(Data excerpts)
——
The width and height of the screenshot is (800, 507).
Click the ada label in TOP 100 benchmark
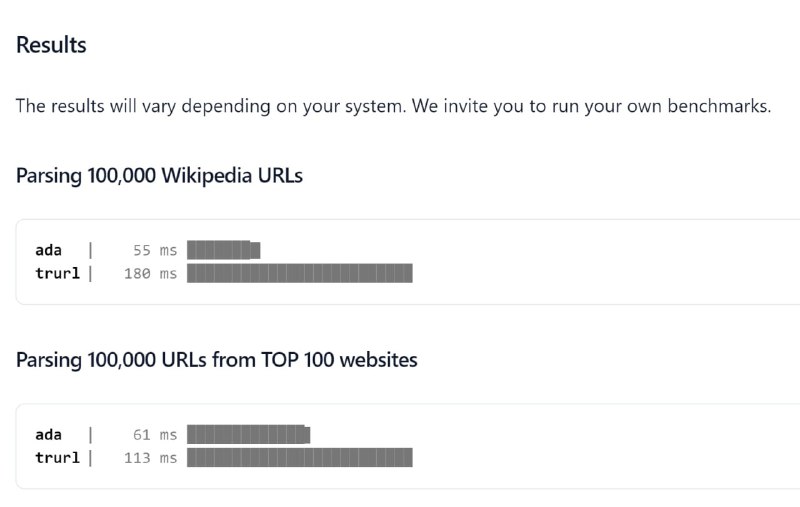[48, 435]
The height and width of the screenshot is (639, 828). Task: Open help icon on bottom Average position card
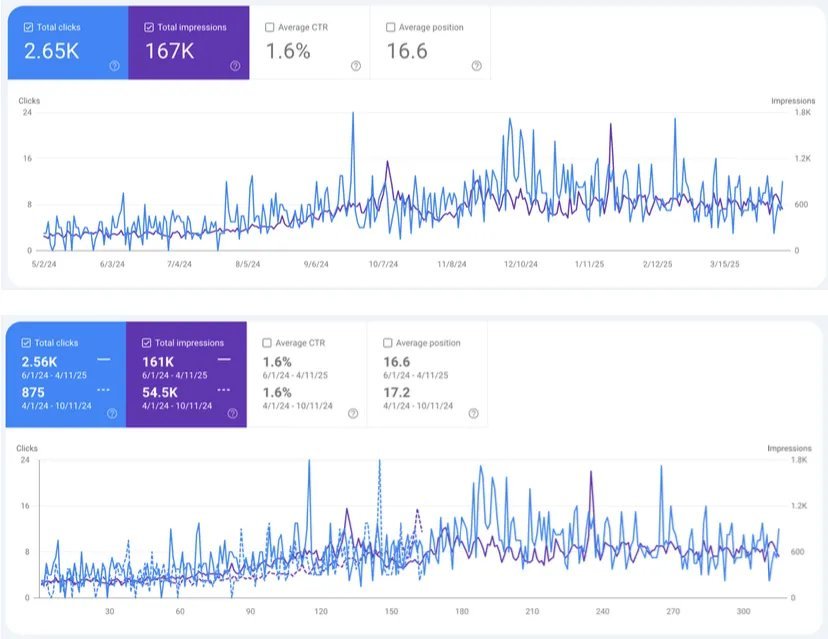[474, 413]
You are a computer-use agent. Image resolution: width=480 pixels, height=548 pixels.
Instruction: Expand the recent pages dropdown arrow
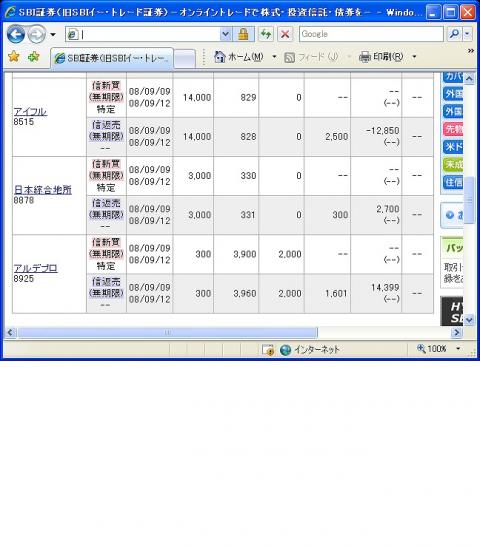pyautogui.click(x=53, y=34)
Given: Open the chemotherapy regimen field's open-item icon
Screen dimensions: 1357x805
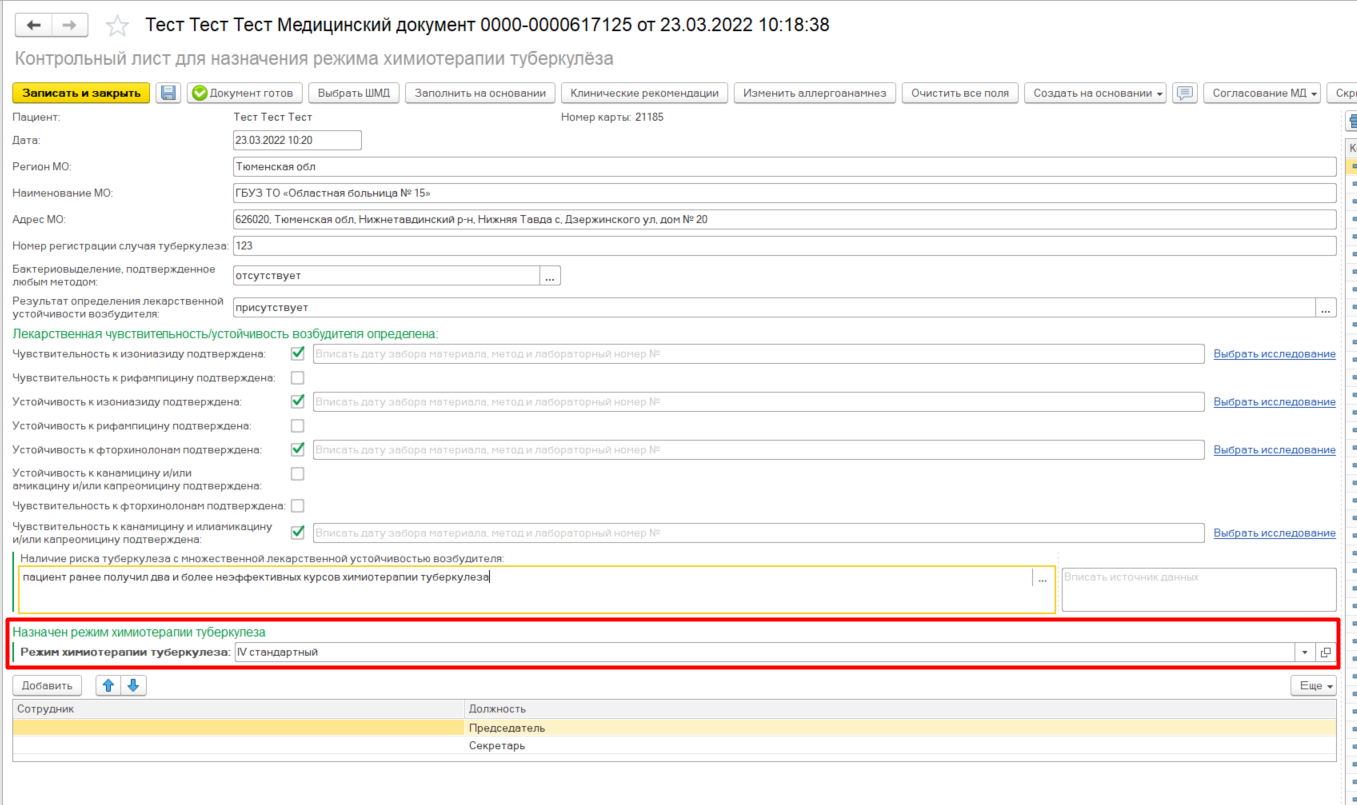Looking at the screenshot, I should click(x=1326, y=652).
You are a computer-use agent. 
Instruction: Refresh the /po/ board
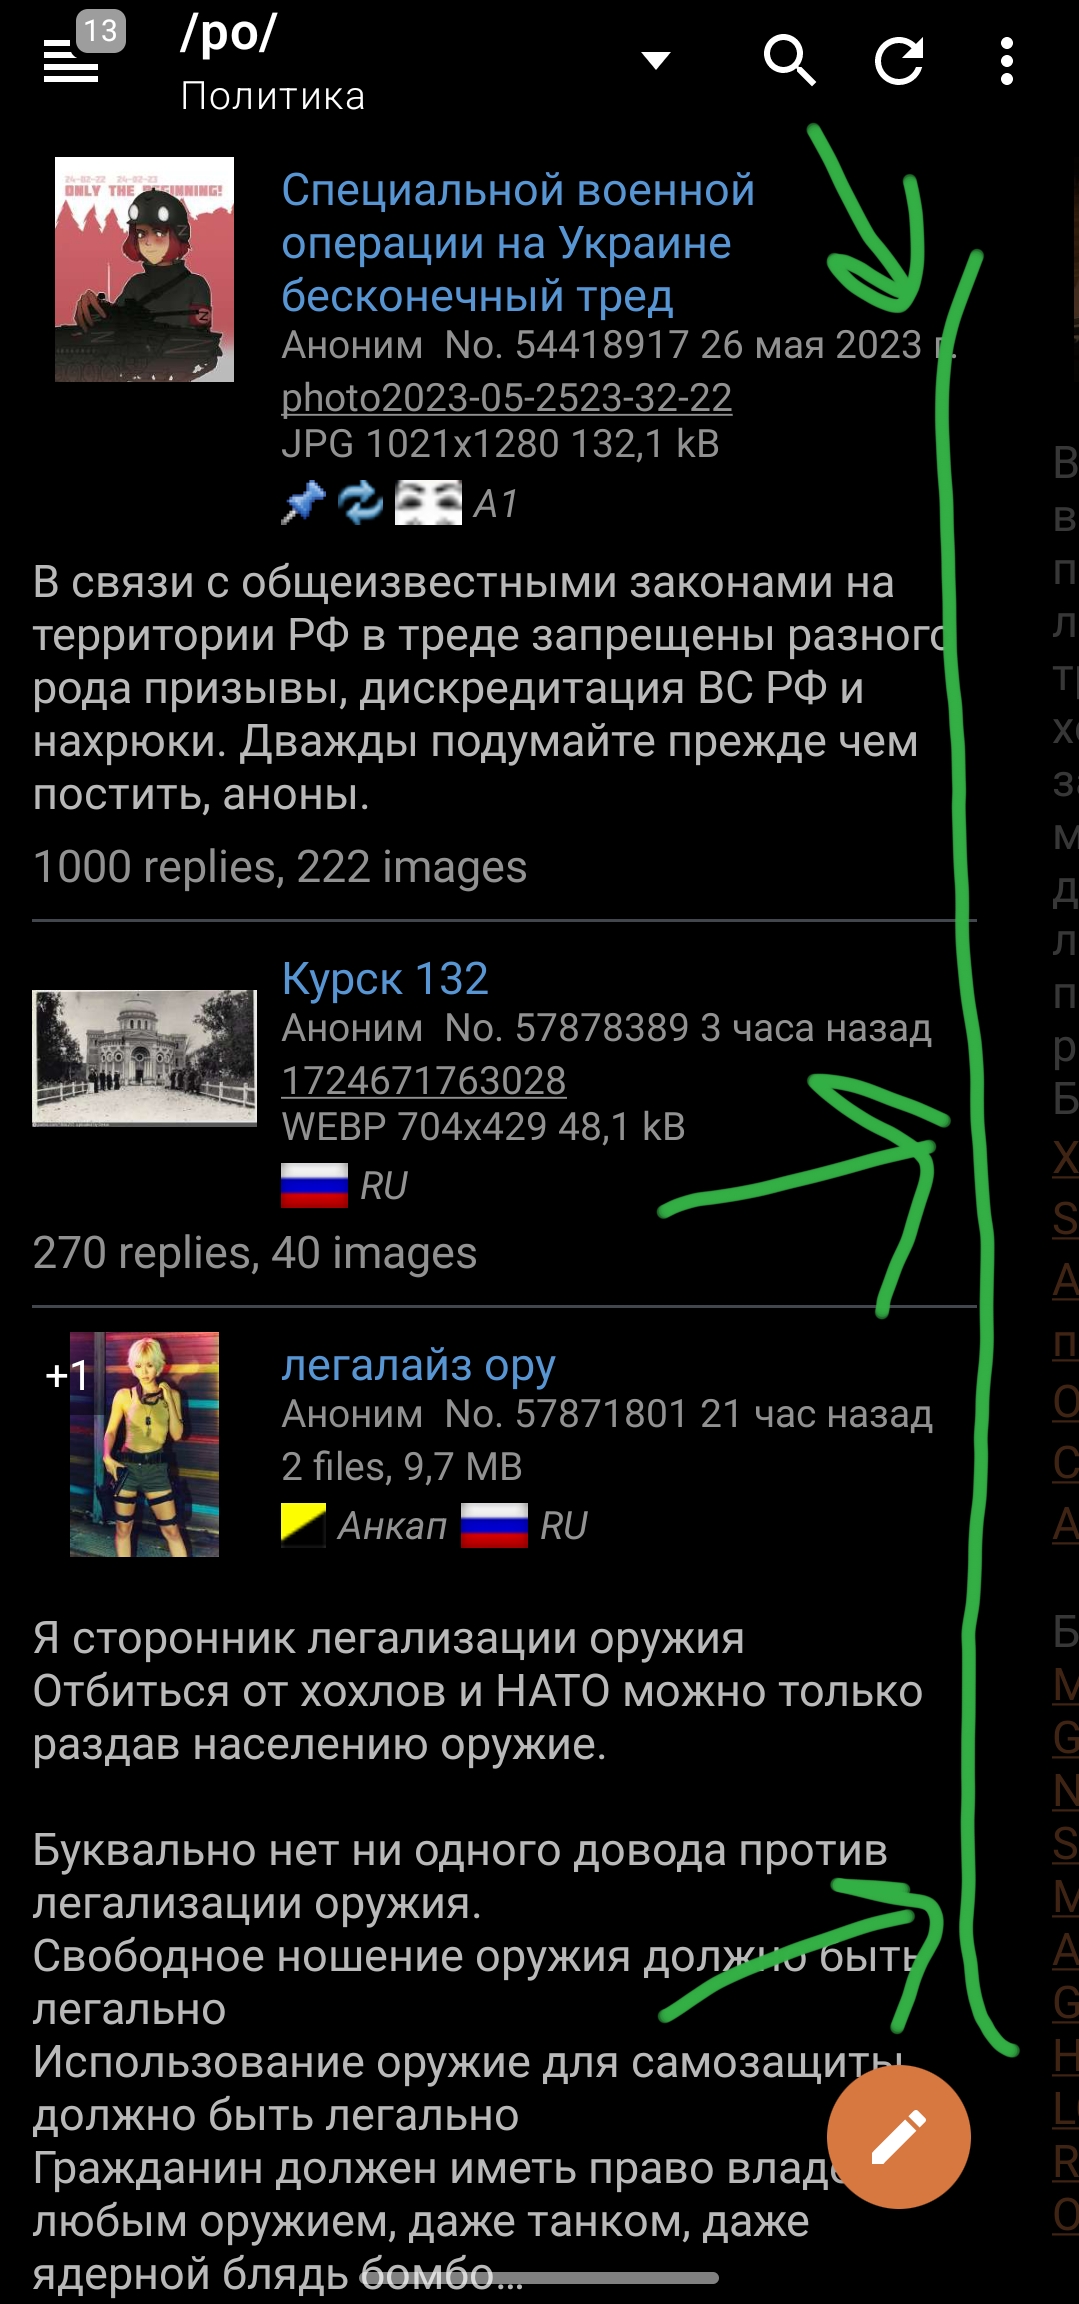(x=898, y=61)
——
Lines holding the word "agent" are the answer; copy each one from the records above.

You are a computer-use agent. Image resolution: width=480 pixels, height=548 pixels.
You are a computer-use agent. 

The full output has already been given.